**Extract:**
::::
PhaseManager component.

Relying on LLVM's pass manager (the legacy as well as the New Pass
Manager) to manage Polly's phases never was a good fit that the
PhaseManager resolves:

* Polly passes were modifying analysis results, in particular RegionInfo
and ScopInfo. This means that there was not just one unique and
"definite" analysis result, the actual result depended on which analyses
ran prior, and the pass manager was not allowed to throw away cached
analyses or prior SCoP optimizations would have been forgotten. The LLVM
pass manger's persistance of analysis results is not contractual but
designed for caching.

* Polly depends on a particular execution order of passes and regions
(e.g. regression tests, invalidation of consecutive SCoPs). LLVM's pass
manager does not guarantee any excecution order.

* Polly does not completely preserve DominatorTree, RegionInfo,
LoopInfo, or ScalarEvolution, but only as-needed for Polly's own uses.
Because the ScopDetection object stores references to those analyses, it
still had to lie to the pass manager that they would be preserved, or
the pass manager would have released and recomputed the invalidated
analysis objects that ScopDetection/ScopInfo was still referencing. To
ensure that no non-Polly pass would see these not-completely-preserved
analyses, all analyses still had to be thrown away after the
ScopPassManager, respectively with a BarrierNoopPass in case of the LPM.
::::
**Data:**
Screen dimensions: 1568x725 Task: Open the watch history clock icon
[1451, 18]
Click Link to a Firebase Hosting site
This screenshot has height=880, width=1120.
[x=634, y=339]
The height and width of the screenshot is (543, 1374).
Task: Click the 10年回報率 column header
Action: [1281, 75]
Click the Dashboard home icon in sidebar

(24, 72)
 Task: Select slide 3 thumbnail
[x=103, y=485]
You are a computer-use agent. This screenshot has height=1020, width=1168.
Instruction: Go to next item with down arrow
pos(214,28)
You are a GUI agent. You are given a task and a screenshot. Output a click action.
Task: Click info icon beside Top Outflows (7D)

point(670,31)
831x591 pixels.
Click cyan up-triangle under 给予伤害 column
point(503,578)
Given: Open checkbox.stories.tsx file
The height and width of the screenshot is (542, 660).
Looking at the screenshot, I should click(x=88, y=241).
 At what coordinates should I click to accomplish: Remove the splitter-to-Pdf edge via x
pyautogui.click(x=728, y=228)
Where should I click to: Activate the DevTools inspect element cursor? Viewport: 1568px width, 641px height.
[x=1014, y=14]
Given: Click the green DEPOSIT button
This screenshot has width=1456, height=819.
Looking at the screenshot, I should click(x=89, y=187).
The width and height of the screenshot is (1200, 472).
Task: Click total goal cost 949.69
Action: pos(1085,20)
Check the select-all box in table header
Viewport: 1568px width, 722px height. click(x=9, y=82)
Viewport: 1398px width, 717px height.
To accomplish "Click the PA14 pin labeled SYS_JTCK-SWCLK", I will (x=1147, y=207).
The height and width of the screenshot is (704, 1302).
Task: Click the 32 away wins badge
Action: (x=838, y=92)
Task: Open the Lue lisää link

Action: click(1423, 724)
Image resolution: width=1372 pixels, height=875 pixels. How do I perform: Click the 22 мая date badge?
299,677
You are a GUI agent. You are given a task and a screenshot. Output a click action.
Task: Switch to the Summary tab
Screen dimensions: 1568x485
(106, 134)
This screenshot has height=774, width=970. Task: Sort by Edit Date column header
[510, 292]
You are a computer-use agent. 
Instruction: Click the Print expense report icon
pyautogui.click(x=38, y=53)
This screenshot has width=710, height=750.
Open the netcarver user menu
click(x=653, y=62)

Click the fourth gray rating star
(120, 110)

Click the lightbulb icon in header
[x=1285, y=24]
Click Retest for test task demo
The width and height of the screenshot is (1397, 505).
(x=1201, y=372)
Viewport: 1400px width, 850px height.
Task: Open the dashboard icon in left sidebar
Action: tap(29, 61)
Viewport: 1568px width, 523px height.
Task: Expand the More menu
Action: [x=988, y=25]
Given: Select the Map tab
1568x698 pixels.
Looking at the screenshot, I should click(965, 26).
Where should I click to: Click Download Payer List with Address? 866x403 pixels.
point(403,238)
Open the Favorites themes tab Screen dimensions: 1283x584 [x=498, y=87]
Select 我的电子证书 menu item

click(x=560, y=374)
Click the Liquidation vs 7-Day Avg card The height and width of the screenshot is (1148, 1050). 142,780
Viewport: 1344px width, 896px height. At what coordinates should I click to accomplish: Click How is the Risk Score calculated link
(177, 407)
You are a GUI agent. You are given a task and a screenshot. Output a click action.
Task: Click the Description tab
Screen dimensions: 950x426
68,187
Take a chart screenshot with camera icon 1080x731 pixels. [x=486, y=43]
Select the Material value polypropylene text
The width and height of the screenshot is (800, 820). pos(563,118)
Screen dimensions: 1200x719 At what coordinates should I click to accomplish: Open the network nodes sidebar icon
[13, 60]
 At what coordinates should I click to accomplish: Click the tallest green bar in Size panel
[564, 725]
::::
**Problems:**
1) Update the PhaseManager text from "Because the ScopDetection" to "of the LPM.", changing "ScopDetection" to "ScopDetect" throughout.
2) Go on with the PhaseManager text from its last sentence.
The data comes from a separate source.

**Outputs by task:**
1)
Because the ScopDetect object stores references to those analyses, it
still had to lie to the pass manager that they would be preserved, or
the pass manager would have released and recomputed the invalidated
analysis objects that ScopDetect/ScopInfo was still referencing. To
ensure that no non-Polly pass would see these not-completely-preserved
analyses, all analyses still had to be thrown away after the
ScopPassManager, respectively with a BarrierNoopPass in case of the LPM.

2)
 
* The NPM's PassInstrumentation wraps the IR unit into an `llvm::Any`
object, but implementations such as PrintIRInstrumentation call
llvm_unreachable on encountering an unknown IR unit, such as SCoPs, with
no extension points to add support. Hence LLVM crashes when dumping IR
between SCoP passes (such as `-print-before-changed` with Polly being
active).

The new PhaseManager uses some command line options that previously
belonged to Polly's legacy passes, such as `-polly-print-detect` (so the
option will continue to work). Hence the LPM support is incompatible
with the new approach and support for it is removed.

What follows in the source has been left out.